Records provided>
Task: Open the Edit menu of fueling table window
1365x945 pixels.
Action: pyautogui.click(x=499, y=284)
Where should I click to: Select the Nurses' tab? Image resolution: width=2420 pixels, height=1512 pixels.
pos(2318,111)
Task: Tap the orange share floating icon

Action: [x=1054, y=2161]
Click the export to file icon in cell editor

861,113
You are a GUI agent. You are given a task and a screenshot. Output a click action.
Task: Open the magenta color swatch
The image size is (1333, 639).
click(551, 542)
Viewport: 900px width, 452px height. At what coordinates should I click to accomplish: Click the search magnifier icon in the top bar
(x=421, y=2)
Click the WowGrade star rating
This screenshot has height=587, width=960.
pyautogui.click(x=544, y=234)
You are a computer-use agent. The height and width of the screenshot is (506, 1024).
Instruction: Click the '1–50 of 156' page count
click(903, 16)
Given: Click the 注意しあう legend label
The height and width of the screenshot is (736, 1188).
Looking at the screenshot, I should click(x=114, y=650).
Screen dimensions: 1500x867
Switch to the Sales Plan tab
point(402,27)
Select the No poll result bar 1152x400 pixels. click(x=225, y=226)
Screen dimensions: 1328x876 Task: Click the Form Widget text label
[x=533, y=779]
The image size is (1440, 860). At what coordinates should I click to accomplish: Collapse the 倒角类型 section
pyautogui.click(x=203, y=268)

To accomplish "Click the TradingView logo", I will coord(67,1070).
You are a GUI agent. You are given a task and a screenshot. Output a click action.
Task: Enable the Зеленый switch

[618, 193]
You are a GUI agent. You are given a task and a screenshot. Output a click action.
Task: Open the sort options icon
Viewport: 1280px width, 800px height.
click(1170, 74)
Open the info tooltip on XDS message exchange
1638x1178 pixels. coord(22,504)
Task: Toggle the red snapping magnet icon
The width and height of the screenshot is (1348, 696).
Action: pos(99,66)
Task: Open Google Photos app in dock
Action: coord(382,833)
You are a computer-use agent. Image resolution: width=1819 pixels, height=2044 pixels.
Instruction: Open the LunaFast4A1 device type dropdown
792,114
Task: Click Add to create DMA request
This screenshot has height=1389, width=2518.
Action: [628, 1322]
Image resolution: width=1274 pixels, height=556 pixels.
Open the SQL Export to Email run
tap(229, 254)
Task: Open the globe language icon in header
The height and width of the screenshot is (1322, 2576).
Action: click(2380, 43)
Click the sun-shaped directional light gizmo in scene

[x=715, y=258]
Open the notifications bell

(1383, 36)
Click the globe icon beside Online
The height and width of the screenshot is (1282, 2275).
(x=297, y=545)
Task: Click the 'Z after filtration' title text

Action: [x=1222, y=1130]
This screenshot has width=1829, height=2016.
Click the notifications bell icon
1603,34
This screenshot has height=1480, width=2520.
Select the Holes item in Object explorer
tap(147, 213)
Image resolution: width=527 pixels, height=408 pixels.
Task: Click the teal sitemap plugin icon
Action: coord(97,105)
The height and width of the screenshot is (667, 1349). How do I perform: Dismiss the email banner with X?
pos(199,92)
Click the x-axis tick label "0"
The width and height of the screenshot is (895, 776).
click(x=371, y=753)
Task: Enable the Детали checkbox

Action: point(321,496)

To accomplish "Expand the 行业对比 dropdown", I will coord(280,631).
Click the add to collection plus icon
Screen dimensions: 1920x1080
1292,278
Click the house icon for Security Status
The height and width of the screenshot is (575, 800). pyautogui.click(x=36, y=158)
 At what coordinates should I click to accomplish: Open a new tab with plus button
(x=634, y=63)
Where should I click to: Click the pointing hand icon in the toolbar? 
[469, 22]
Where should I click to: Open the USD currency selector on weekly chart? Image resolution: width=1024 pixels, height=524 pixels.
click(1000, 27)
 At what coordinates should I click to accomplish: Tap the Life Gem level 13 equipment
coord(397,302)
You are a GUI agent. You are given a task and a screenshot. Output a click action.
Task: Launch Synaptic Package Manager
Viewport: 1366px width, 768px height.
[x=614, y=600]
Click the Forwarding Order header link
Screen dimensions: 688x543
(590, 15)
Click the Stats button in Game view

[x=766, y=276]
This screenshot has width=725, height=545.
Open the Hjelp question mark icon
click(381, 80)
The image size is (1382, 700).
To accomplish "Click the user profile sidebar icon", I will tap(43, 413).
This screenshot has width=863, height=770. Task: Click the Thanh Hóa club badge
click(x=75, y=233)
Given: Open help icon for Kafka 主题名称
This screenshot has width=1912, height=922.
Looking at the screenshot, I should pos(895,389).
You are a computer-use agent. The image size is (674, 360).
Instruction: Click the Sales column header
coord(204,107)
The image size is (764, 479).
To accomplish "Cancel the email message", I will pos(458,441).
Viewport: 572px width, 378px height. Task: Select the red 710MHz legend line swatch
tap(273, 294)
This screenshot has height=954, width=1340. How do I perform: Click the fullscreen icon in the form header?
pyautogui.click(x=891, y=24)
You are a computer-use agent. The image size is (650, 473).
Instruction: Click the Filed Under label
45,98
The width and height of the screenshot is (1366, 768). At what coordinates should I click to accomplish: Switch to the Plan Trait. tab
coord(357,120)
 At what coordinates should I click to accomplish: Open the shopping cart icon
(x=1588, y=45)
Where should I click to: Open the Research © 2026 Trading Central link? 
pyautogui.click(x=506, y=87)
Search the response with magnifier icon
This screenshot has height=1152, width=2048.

What is required> Reproduce every one of the records above verbatim, line for line, with nothing altered or left out.

Reply>
Task: Open the Edit menu of fueling table window
1365x945 pixels.
Action: pyautogui.click(x=499, y=284)
Where should I click to: Select the Nurses' tab? Image resolution: width=2420 pixels, height=1512 pixels.
pos(2318,111)
Task: Tap the orange share floating icon

Action: [x=1054, y=2161]
Click the export to file icon in cell editor

861,113
You are a GUI agent. You are given a task and a screenshot. Output a click action.
Task: Open the magenta color swatch
The image size is (1333, 639).
click(551, 542)
Viewport: 900px width, 452px height. At what coordinates should I click to accomplish: Click the search magnifier icon in the top bar
(x=421, y=2)
Click the WowGrade star rating
This screenshot has height=587, width=960.
pyautogui.click(x=544, y=234)
You are a computer-use agent. The height and width of the screenshot is (506, 1024).
Instruction: Click the '1–50 of 156' page count
click(903, 16)
Given: Click the 注意しあう legend label
The height and width of the screenshot is (736, 1188).
Looking at the screenshot, I should click(x=114, y=650).
Screen dimensions: 1500x867
Switch to the Sales Plan tab
point(402,27)
Select the No poll result bar 1152x400 pixels. click(x=225, y=226)
Screen dimensions: 1328x876 Task: Click the Form Widget text label
[x=533, y=779]
The image size is (1440, 860). At what coordinates should I click to accomplish: Collapse the 倒角类型 section
pyautogui.click(x=203, y=268)

To accomplish "Click the TradingView logo", I will coord(67,1070).
You are a GUI agent. You are given a task and a screenshot. Output a click action.
Task: Enable the Зеленый switch

[618, 193]
You are a GUI agent. You are given a task and a screenshot. Output a click action.
Task: Open the sort options icon
Viewport: 1280px width, 800px height.
click(1170, 74)
Open the info tooltip on XDS message exchange
1638x1178 pixels. coord(22,504)
Task: Toggle the red snapping magnet icon
The width and height of the screenshot is (1348, 696).
Action: pos(99,66)
Task: Open Google Photos app in dock
Action: coord(382,833)
You are a computer-use agent. Image resolution: width=1819 pixels, height=2044 pixels.
Instruction: Open the LunaFast4A1 device type dropdown
792,114
Task: Click Add to create DMA request
This screenshot has height=1389, width=2518.
Action: [628, 1322]
Image resolution: width=1274 pixels, height=556 pixels.
Open the SQL Export to Email run
tap(229, 254)
Task: Open the globe language icon in header
The height and width of the screenshot is (1322, 2576).
Action: click(2380, 43)
Click the sun-shaped directional light gizmo in scene

[x=715, y=258]
Open the notifications bell

(1383, 36)
Click the globe icon beside Online
The height and width of the screenshot is (1282, 2275).
(x=297, y=545)
Task: Click the 'Z after filtration' title text

Action: [x=1222, y=1130]
This screenshot has width=1829, height=2016.
Click the notifications bell icon
1603,34
This screenshot has height=1480, width=2520.
Select the Holes item in Object explorer
tap(147, 213)
Image resolution: width=527 pixels, height=408 pixels.
Task: Click the teal sitemap plugin icon
Action: coord(97,105)
The height and width of the screenshot is (667, 1349). How do I perform: Dismiss the email banner with X?
pos(199,92)
Click the x-axis tick label "0"
The width and height of the screenshot is (895, 776).
click(x=371, y=753)
Task: Enable the Детали checkbox

Action: point(321,496)

To accomplish "Expand the 行业对比 dropdown", I will coord(280,631).
Click the add to collection plus icon
Screen dimensions: 1920x1080
1292,278
Click the house icon for Security Status
The height and width of the screenshot is (575, 800). pyautogui.click(x=36, y=158)
 At what coordinates should I click to accomplish: Open a new tab with plus button
(x=634, y=63)
Where should I click to: Click the pointing hand icon in the toolbar? 
[469, 22]
Where should I click to: Open the USD currency selector on weekly chart? Image resolution: width=1024 pixels, height=524 pixels.
click(1000, 27)
 At what coordinates should I click to accomplish: Tap the Life Gem level 13 equipment
coord(397,302)
You are a GUI agent. You are given a task and a screenshot. Output a click action.
Task: Launch Synaptic Package Manager
Viewport: 1366px width, 768px height.
[x=614, y=600]
Click the Forwarding Order header link
Screen dimensions: 688x543
(590, 15)
Click the Stats button in Game view

[x=766, y=276]
This screenshot has width=725, height=545.
Open the Hjelp question mark icon
click(381, 80)
The image size is (1382, 700).
To accomplish "Click the user profile sidebar icon", I will tap(43, 413).
This screenshot has width=863, height=770. Task: Click the Thanh Hóa club badge
click(x=75, y=233)
Given: Open help icon for Kafka 主题名称
This screenshot has width=1912, height=922.
Looking at the screenshot, I should pos(895,389).
You are a computer-use agent. The image size is (674, 360).
Instruction: Click the Sales column header
coord(204,107)
The image size is (764, 479).
To accomplish "Cancel the email message", I will pos(458,441).
Viewport: 572px width, 378px height. Task: Select the red 710MHz legend line swatch
tap(273, 294)
This screenshot has height=954, width=1340. How do I perform: Click the fullscreen icon in the form header?
pyautogui.click(x=891, y=24)
You are a computer-use agent. The image size is (650, 473).
Instruction: Click the Filed Under label
45,98
The width and height of the screenshot is (1366, 768). At what coordinates should I click to accomplish: Switch to the Plan Trait. tab
coord(357,120)
 At what coordinates should I click to accomplish: Open the shopping cart icon
(x=1588, y=45)
Where should I click to: Open the Research © 2026 Trading Central link? 
pyautogui.click(x=506, y=87)
Search the response with magnifier icon
This screenshot has height=1152, width=2048.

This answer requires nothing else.